Two-dimensional materials
“In our detector we wanted to exploit the advantages of different materials whilst overcoming their individual constraints,” explains Nikolaus Flöry, a PhD student in Novotny’s group. “The best way of doing so is to fabricate a kind of artificial crystal – also known as heterostructure – from different layers that are each only a few atoms thick. Moreover, we were interested to know whether all the buzz about such two-dimensional materials for practical applications is actually justified.”
In two-dimensional materials, such as graphene, electrons only move in a plane rather than three spatial dimensions. This profoundly alters their transport properties, for instance when an electrical voltage is applied. While graphene is not the ideal choice for optics applications, compounds of transition metals such as molybdenum or tungsten and chalcogenes such as sulphur or tellurium (abbreviated as TMDC) are highly photosensitive and, on top of that, can be easily combined with silicon optical waveguides.
Interplay of different approaches
The expertise for the waveguides and high-speed optoelectronics came from the research group of Jürg Leuthold. Ping Ma, the group’s Senior Scientist, stresses that it was the interplay between the two approaches that made the new detector possible: “Understanding both the two-dimensional materials and the waveguides through which light is fed into the detector was of fundamental importance to our success. Together, we realized that two-dimensional materials are particularly suited to being combined with silicon waveguides. Our groups’ specializations complemented each other perfectly.”
The researchers had to find a way to make the ordinarily rather slow TMDC-based detectors faster. On the other hand, the detector had to be optimally coupled to the silicon structures used as an interface without sacrificing its high-speed performance.
Speed through vertical structure
“We solved the speed problem by realizing a vertical heterostructure made of a TMDC – molybdenum ditelluride in our case – and graphene,” Flöry says. Differently from conventional detectors, in that way electrons excited by incoming light particles don’t need to first make their way through the bulk of the material before being measured. Instead, the two-dimensional layer of TMDC ensures that electrons can leave the material in a very short time either upwards or downwards.
The faster they leave, the larger is the bandwidth of the detector. The bandwidth indicates at what frequency data encoded in light pulses can be received. “We had hoped to get a few Gigahertz of bandwidth with our new technology – in the end, we actually reached 50 Gigahertz,” says Flöry. Up to now, bandwidths of less than a Gigahertz were possible with TMDC-based detectors.

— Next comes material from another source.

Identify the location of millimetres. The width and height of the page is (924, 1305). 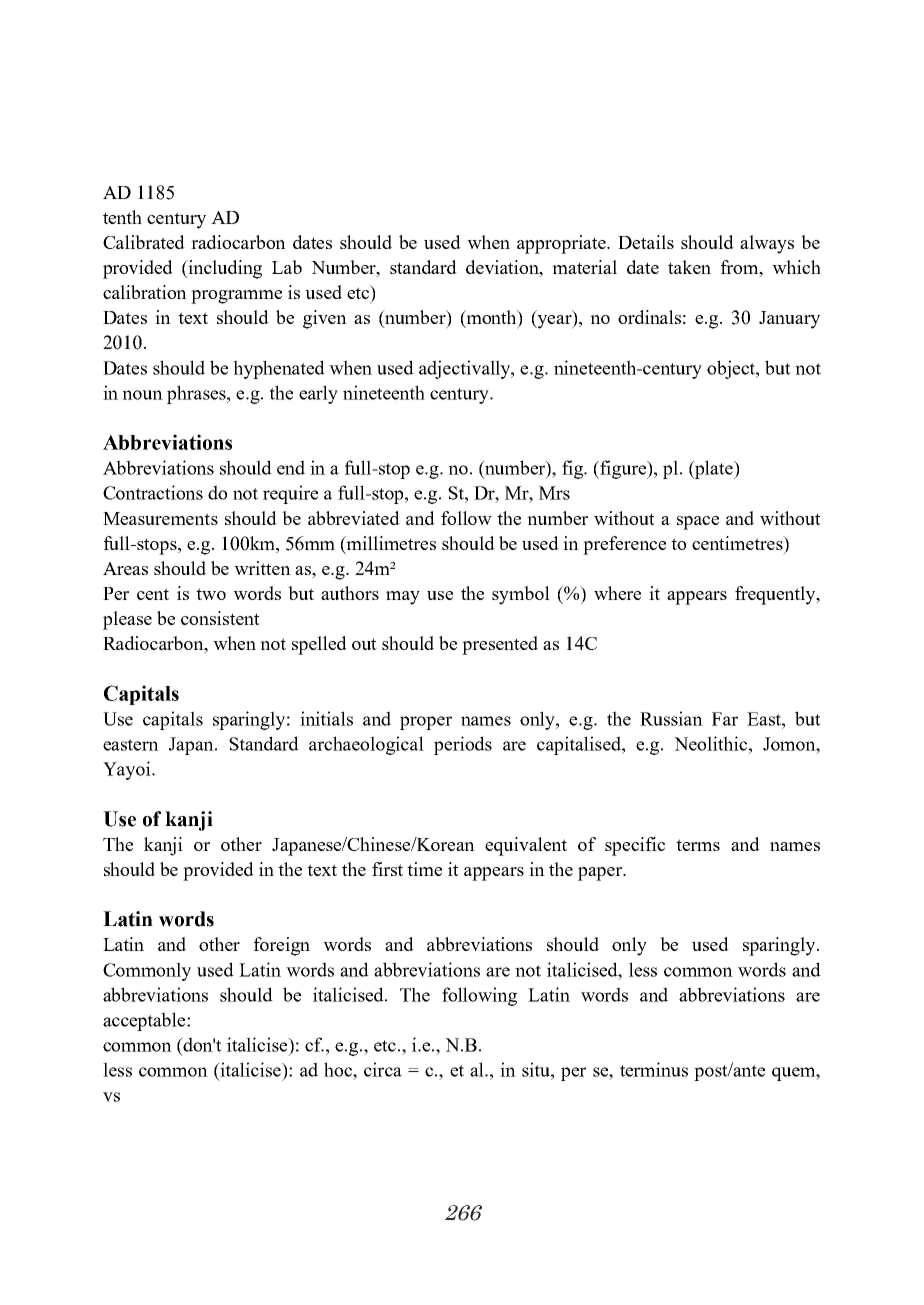
(390, 543).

Optimal light coupling, on the other hand, was achieved by integrating the detector into a nano-photonic optical waveguide. A so-called evanescent wave, which laterally protrudes from the waveguide, feeds the photons through a graphene layer (which has a low electrical resistance) into the molybdenum-ditelluride layer of the heterostructure.

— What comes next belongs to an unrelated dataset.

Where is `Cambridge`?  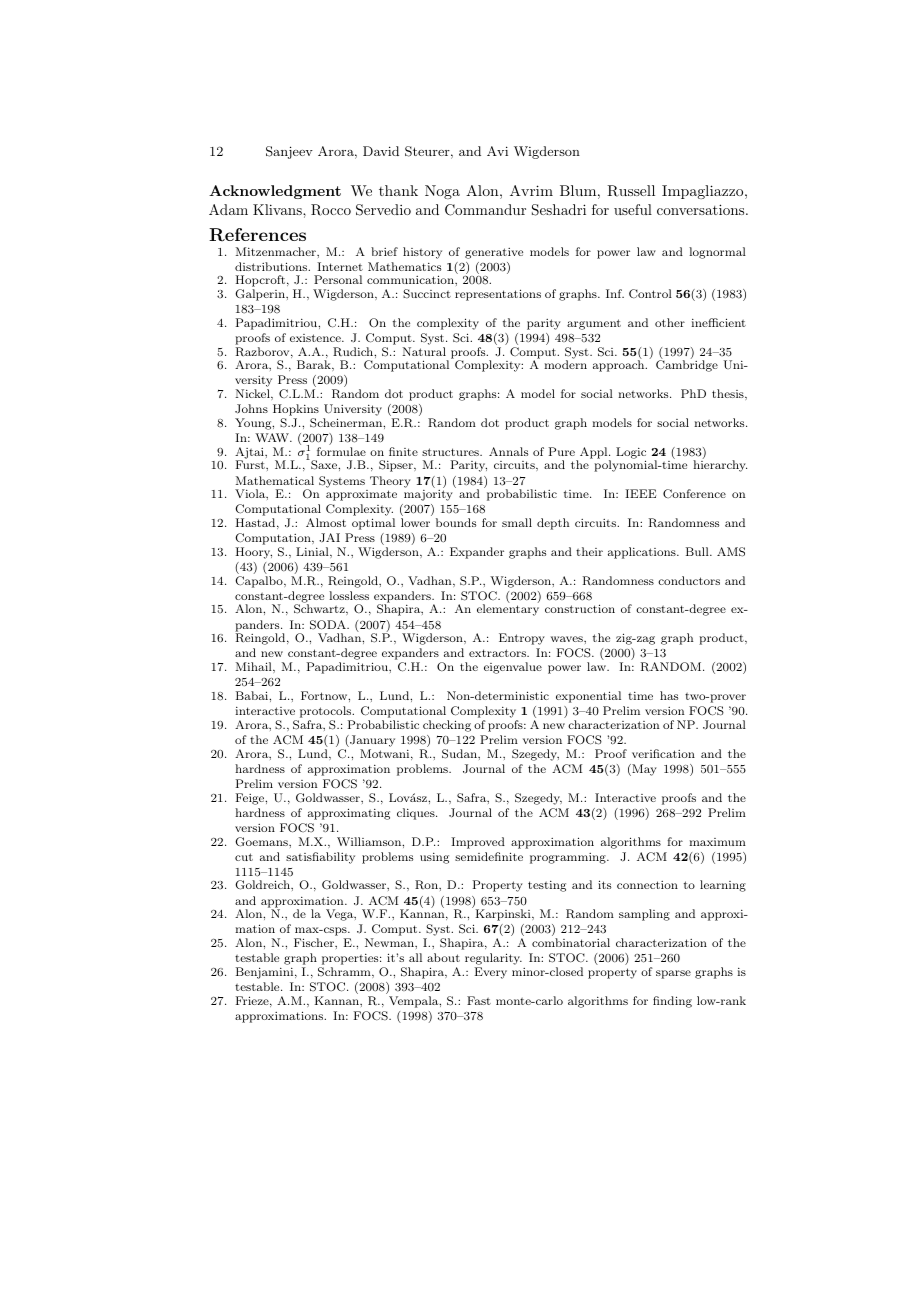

There, they excite electrons that are eventually detected as a current. The integrated waveguide design ensures that enough light is absorbed in that process.

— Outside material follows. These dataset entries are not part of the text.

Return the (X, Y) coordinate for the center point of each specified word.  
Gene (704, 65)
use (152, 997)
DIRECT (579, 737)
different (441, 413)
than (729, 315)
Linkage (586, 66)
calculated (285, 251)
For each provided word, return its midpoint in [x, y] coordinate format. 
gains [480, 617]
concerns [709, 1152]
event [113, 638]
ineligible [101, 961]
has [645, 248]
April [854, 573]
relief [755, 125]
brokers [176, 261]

Technology with multiple possibilities
The ETH researchers are convinced that with this combination of waveguides and heterostructures they can make not just light detectors, but also other optical elements such as light modulators, LEDs and lasers. “The possibilities are almost limitless,” Flöry and Ma enthuse about their discovery. “We just picked out the photodetector as an example of what can be done with this technology.”
In the near future, the scientists want to use their findings and investigate other two-dimensional materials. About a hundred of them are known to date, which gives countless possible combinations for novel heterostructures. Moreover, they want to exploit other physical effects, such as plasmons, in order to improve the performance of their device even further.